Spontaneous hemorrhage induced by paraganglioma can present as an abdominal catastrophe, which tends to be lethal. In a review of literature, so far 50–53 cases have been identified with ruptured pheochromocytoma worldwide and mortality rate of 32–34% globally [41, 42]. Although the pathophysiology of spontaneous rupture of a nonfunctioning paraganglioma is unknown, it may be related to a number of factors, such as the tumor’s highly vascular nature and its potential for precarious microcirculation due to high levels of tissue vasoconstrictor substances, which could lead to spontaneously large intratumoral bleeding [43].

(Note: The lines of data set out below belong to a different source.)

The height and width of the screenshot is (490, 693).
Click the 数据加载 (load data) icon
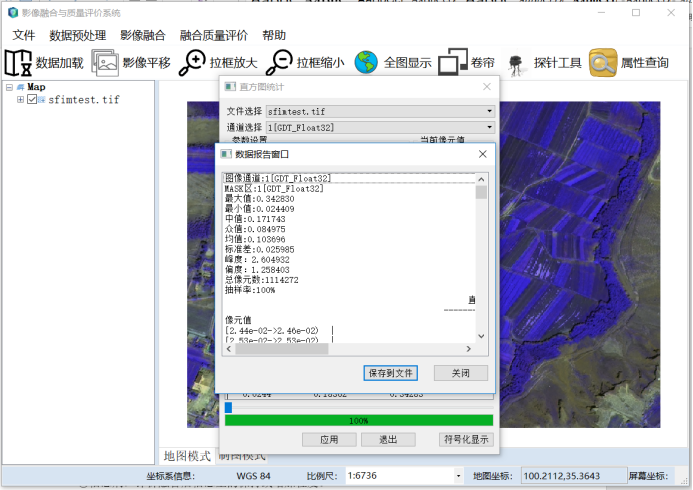[18, 63]
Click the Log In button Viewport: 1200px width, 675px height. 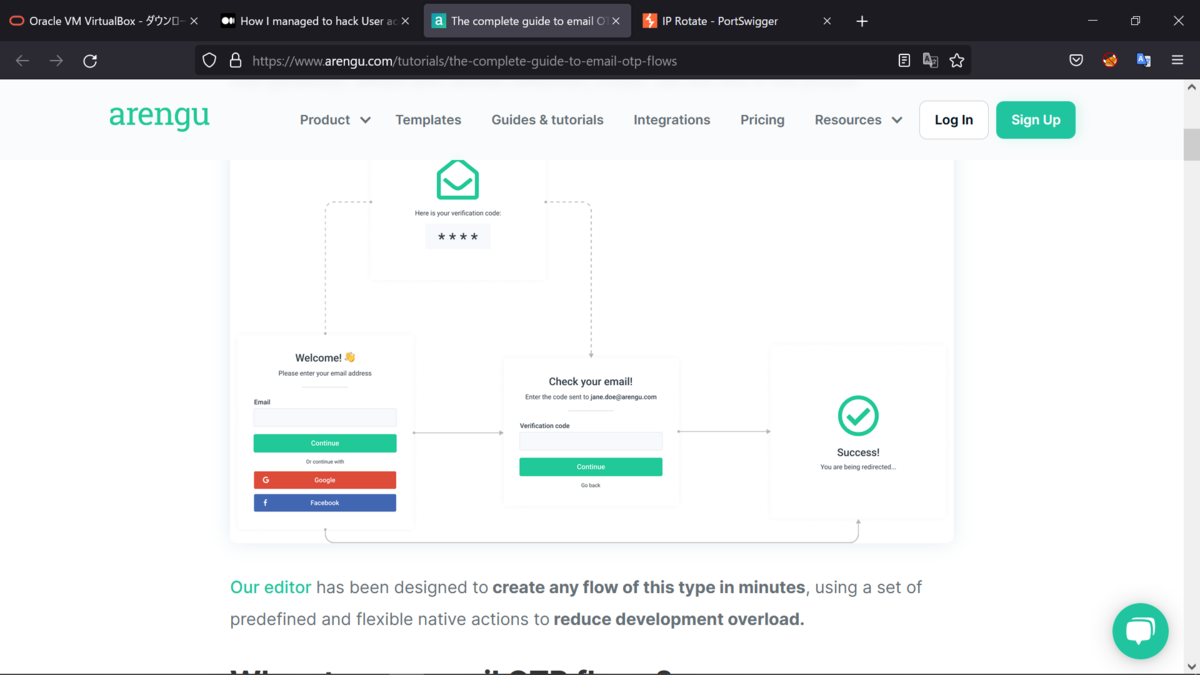(x=954, y=120)
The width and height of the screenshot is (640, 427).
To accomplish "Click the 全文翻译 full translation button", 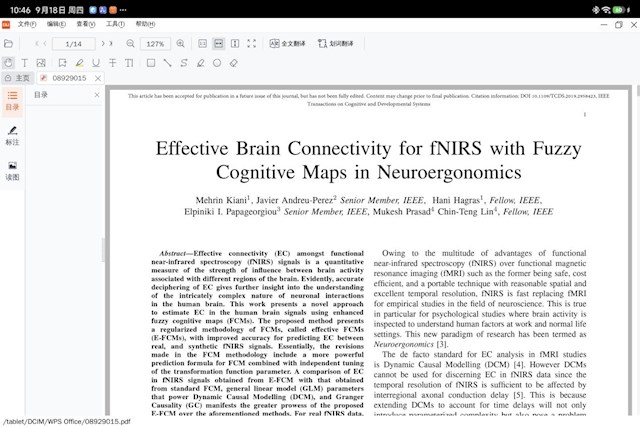I will 287,44.
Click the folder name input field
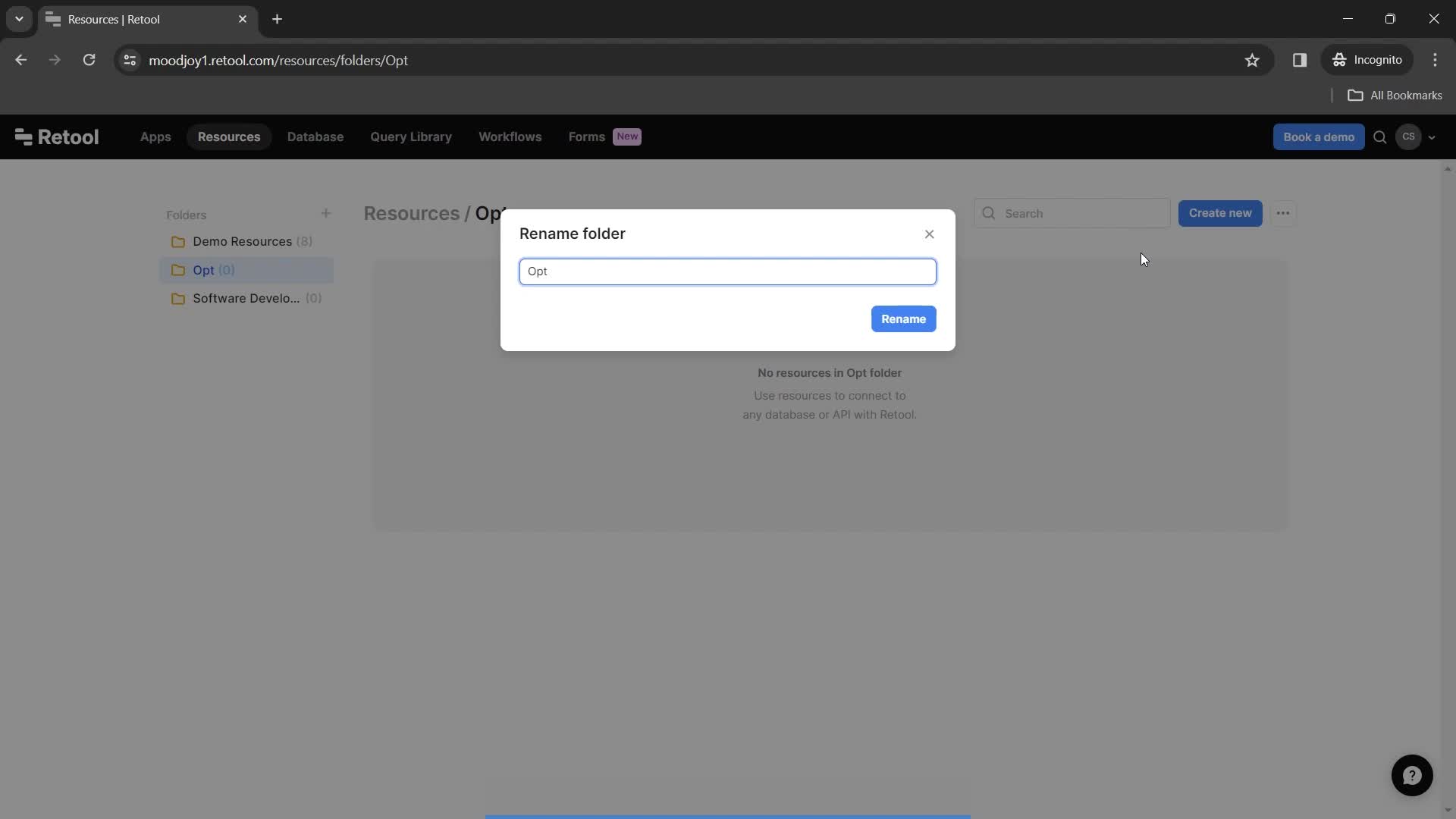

Histologically, paraganglioma is usually composed of solid nests known as “zellballen” of round-to-oval or elongated cells with abundant granular amphophilic or basophilic cytoplasm, within a vascular stroma, but they may also have acidophilic cytoplasm [24]. Malignant potential depends on the tumor size, level of excess catecholamine secretion, distance metastasize at time of primary tumor detection, or susceptibility to gene mutation. No cellular characteristic changes are noted in patients with a benign compared to those with a malignant tumor [42].

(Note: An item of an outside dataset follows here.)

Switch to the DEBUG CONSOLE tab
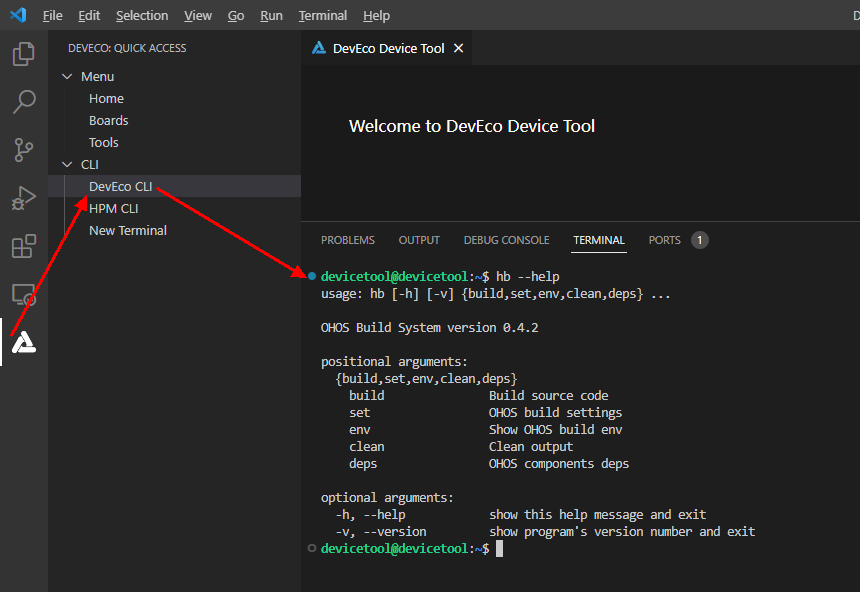Screen dimensions: 860x592 (x=506, y=240)
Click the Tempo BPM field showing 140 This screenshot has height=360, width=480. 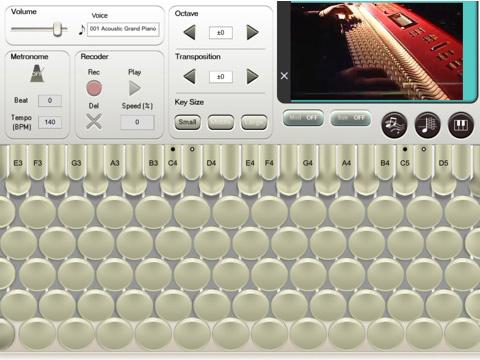[x=50, y=122]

A concept of risk stratification is used to describe the metastatic potential of pheochromocytoma and paraganglioma [20]. Malignant pheochromocytoma has a more aggressive course than malignant paraganglioma in terms of long-term survival outcome [44] kim et al. reported 9.0% of patients with pheochromocytoma and 20.5% of those with paraganglioma developed metastatic lesions during the median 38.0 months of follow-up after primary surgical resection [45]. In 2002, Thompson designed the Pheochromocytoma of the Adrenal Gland Scaled Score (PASS) chart incorporating histologic features such as capsular or vascular invasion, mitotic rate, and necrosis [46]. Over significant possible interobserver variability, Kimura et al. introduced an alternative score chart, the Grading system for Adrenal Pheochromocytoma and Paraganglioma (GAPP), which integrates histopathologic, biochemical, and clinical data. Its scoring system is composed of six parameters that have been considered prognostic factors: histologic pattern, cellularity, comedo necrosis, capsular/vascular invasion, Ki67 labeling index, and catecholamine phenotype, with a total of 10 possible points (Table 1). A score of 0–2 is well, 3–6 is moderately, and 7–10 is poorly differentiated types (Table 2). It also has an advantage of predicting metastasize and clinical prognostication [20].

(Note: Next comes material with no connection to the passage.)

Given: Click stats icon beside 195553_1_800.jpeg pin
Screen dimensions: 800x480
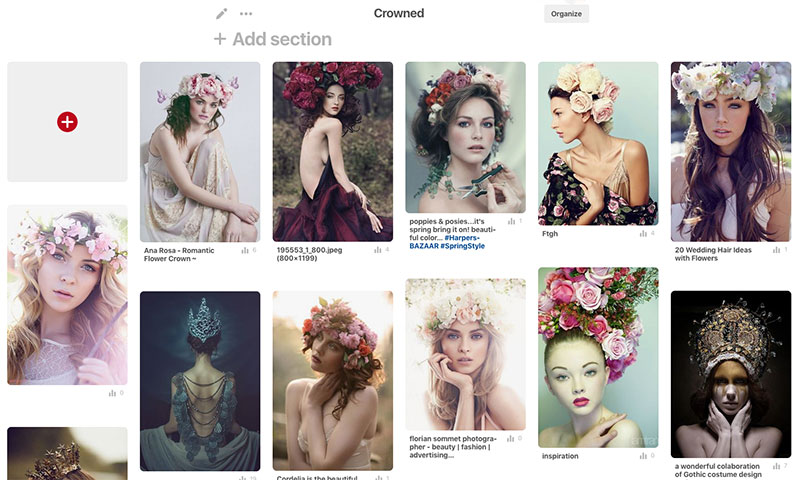Looking at the screenshot, I should (378, 250).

Complete surgical excision is the treatment of choice for extra-adrenal retroperitoneal paragangliomas, and recurrent or metastatic disease but should be carried out on the basis of correct drug preparation of α-receptor blocker prior to surgery [47]. In the literature, hypertension was the most common encountered as a perianesthetic risk in 31% of the 143 patients [48]; this can pose a high risk of developing intraoperative cardiac emergencies. There is also an increased risk of intraoperative massive blood loss in subjects with tumors proximal to vessels or other organs, with tumors ≥5 cm in size, or with preoperative preparation time of less than 14 days [49]. There was no intraoperative complication seen in our case study.

Furthermore, risk stratification is required to tailor the follow-up protocol after complete resection of paraganglioma. The overall rate of recurrent disease was found to be 0.98 events/100 person-years, and primary tumors larger than 5 cm have a higher risk of recurrence [50].

4. Conclusion

Retroperitoneal pheochromocytoma/paragangliomas are rare tumors that are usually benign with good prognosis. The clinical picture of the patient might range from asymptomatic to a dramatic life-threatening occurrence such as sudden acute bleeding from the tumor. Incidental discovery of the pheochromocytoma and paragangliomas on imaging is becoming an increasingly essential mode of their diagnosis. Radiological differential diagnoses are often inadequate or challenging in such cases, especially for tumors originating from kidneys. Therefore, it is important for clinicians and radiologists to be more aware of pheochromocytoma/paragangliomas and their various appearances in order to avoid potential surgical complications without further evaluation prior.

Conflicts of Interest

The authors declare that they have no conflicts of interest.